CSDI is ensemble-imputation, not real diffusion — the full ~1500-LOC PyTorch CSDI model is out-of-scope; the ensemble imputer satisfies the acceptance gate (MAE < 0.05 on synthetic) and ships the same public contract (median + quantile bands) so a future drop-in replacement is straightforward.
RAS is EXPERIMENTAL — exposed under the same canonical surface as DSR / PBO but marked in the docstring; the Rademacher-complexity estimate is Monte-Carlo and depends on n_draws.

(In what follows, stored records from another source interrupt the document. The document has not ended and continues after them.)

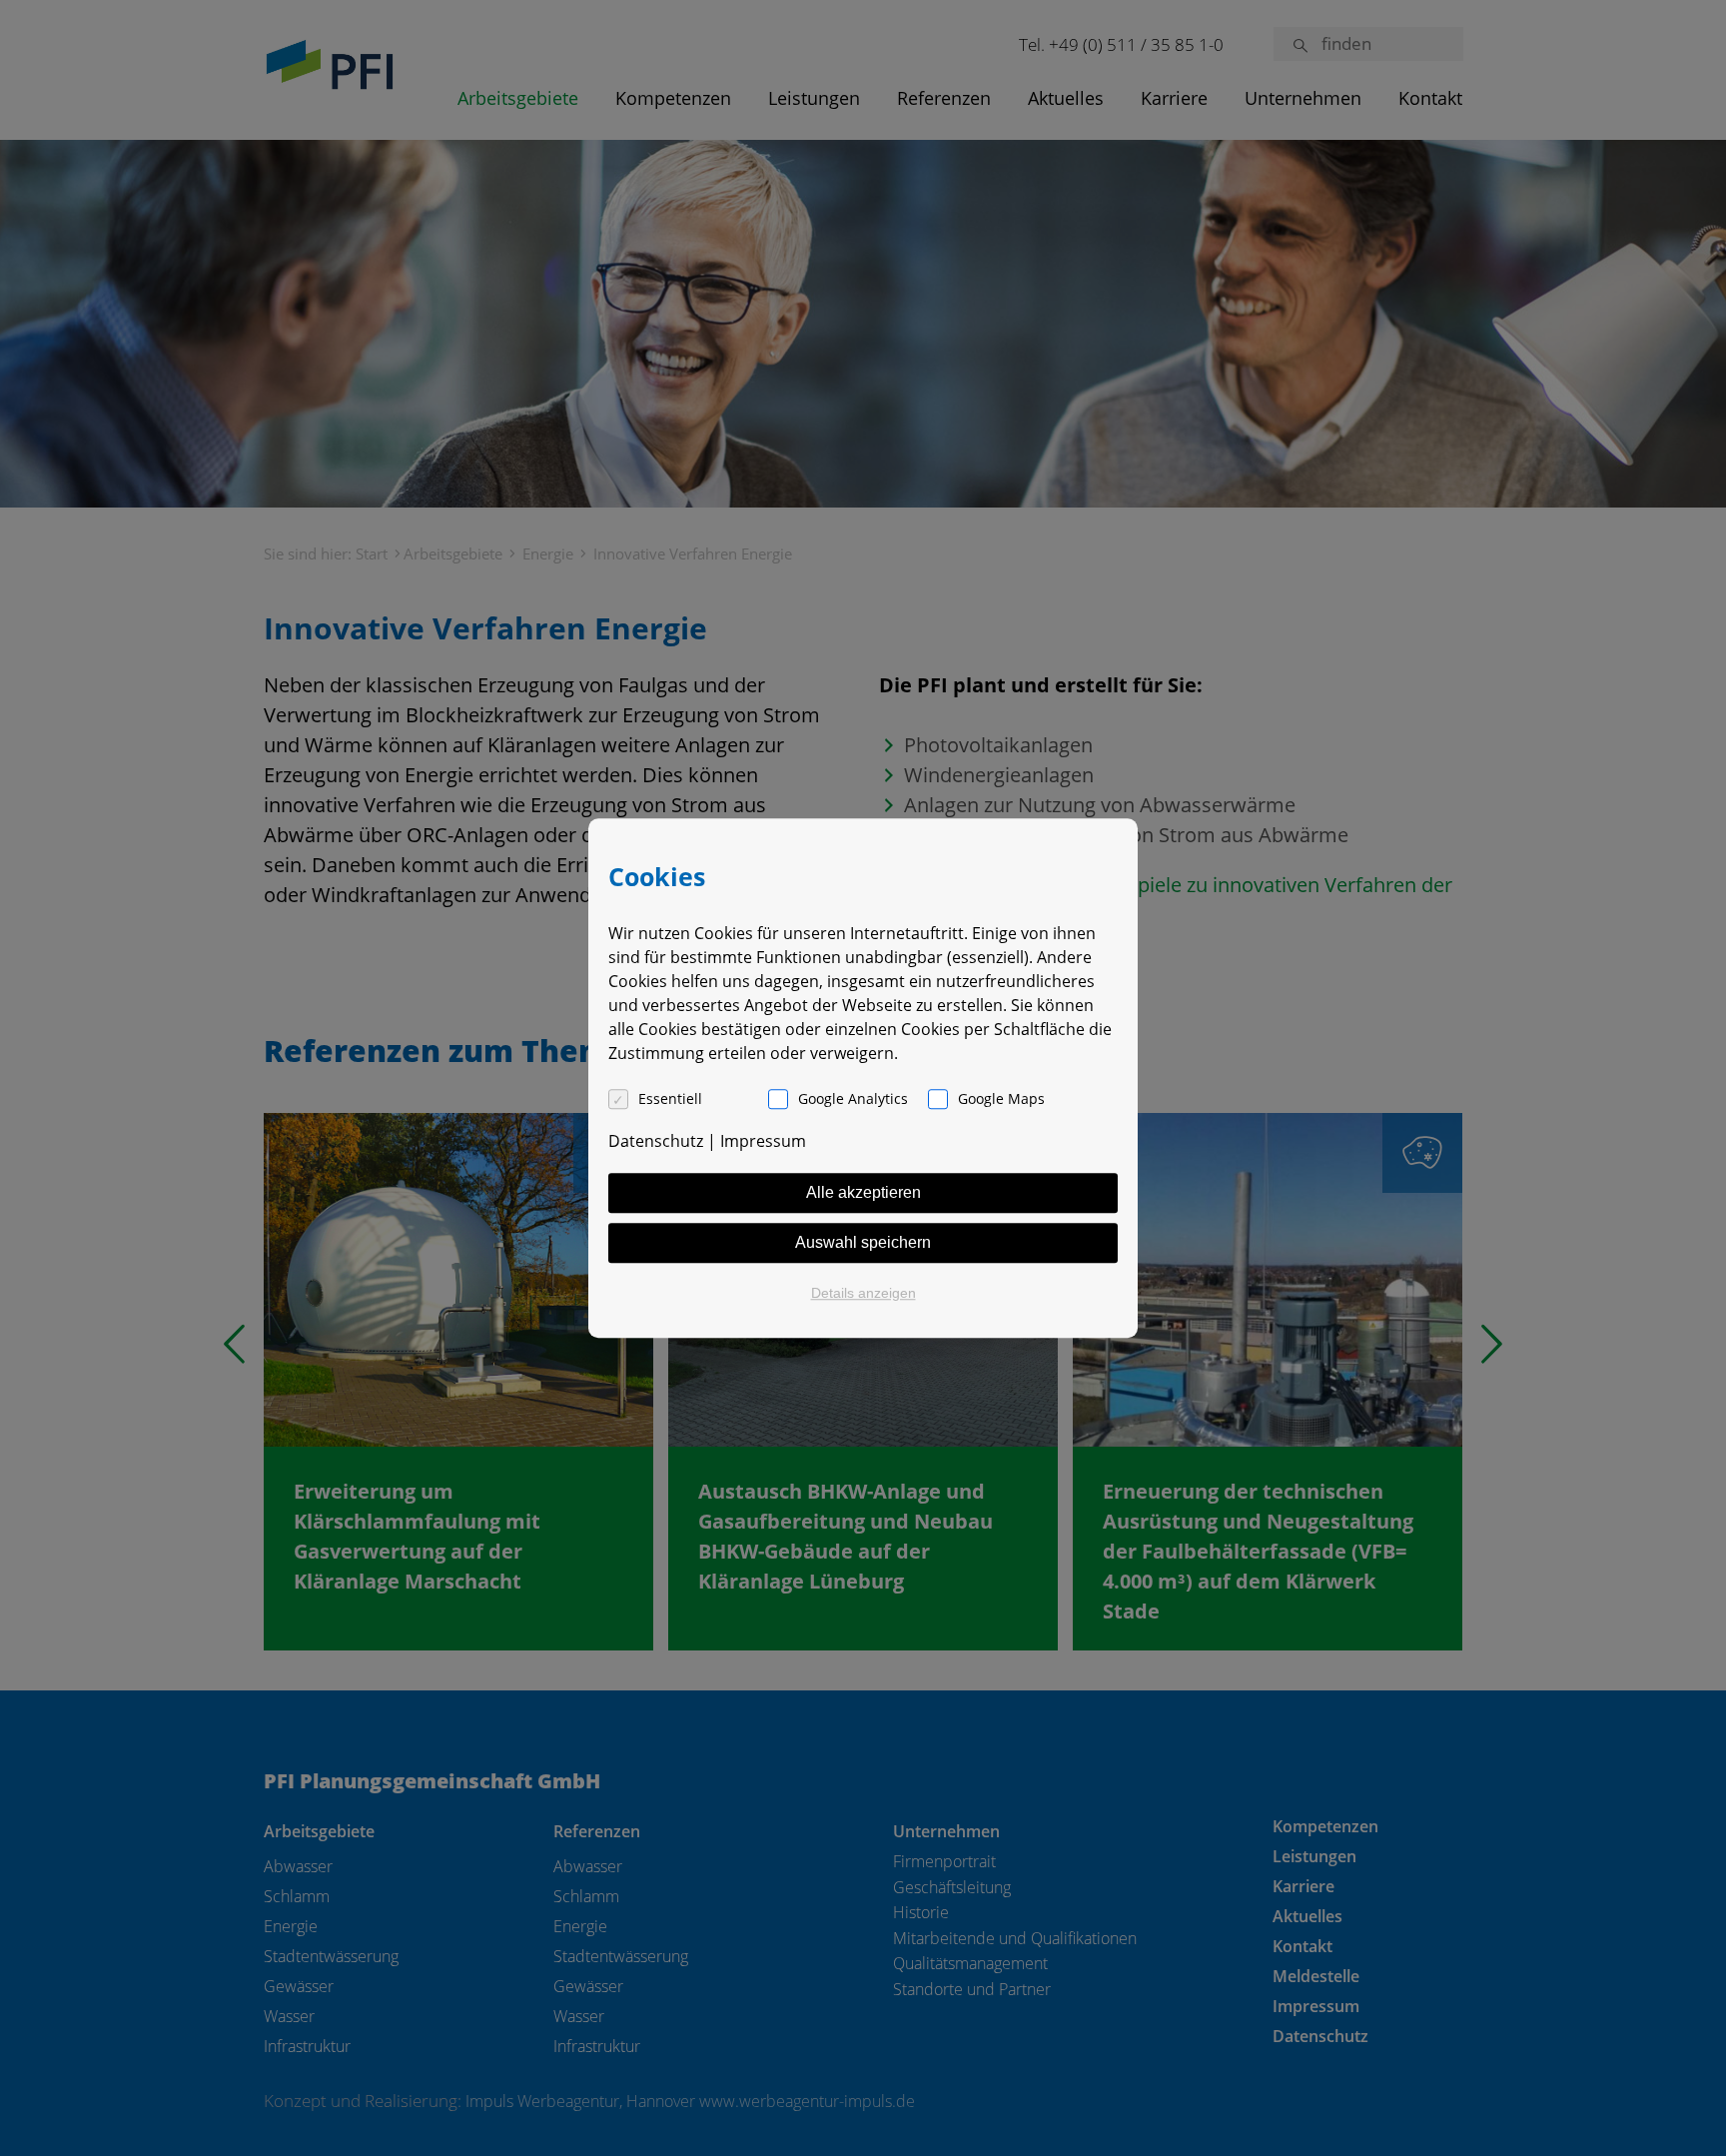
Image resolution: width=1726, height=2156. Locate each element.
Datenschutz (655, 1141)
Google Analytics (853, 1098)
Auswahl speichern (863, 1242)
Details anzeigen (863, 1293)
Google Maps (1001, 1098)
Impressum (763, 1141)
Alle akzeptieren (863, 1192)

Paper-grade agents lean on SB3 — most new agents are thin SB3Adapter subclasses with paper-grade hyperparameters. InvestorImitator (REINFORCE) and OPD (teacher-student dual PPO) are the two genuinely custom implementations. This matches pragmatic deployment patterns: SB3 has been more thoroughly battle-tested than re-implementing each paper from scratch.
No live broker integration in the test suite — WeightToOrders is tested against _MockBrokerage. The Alpaca / IBKR adapter lives in the monolith and is covered by integration tests there.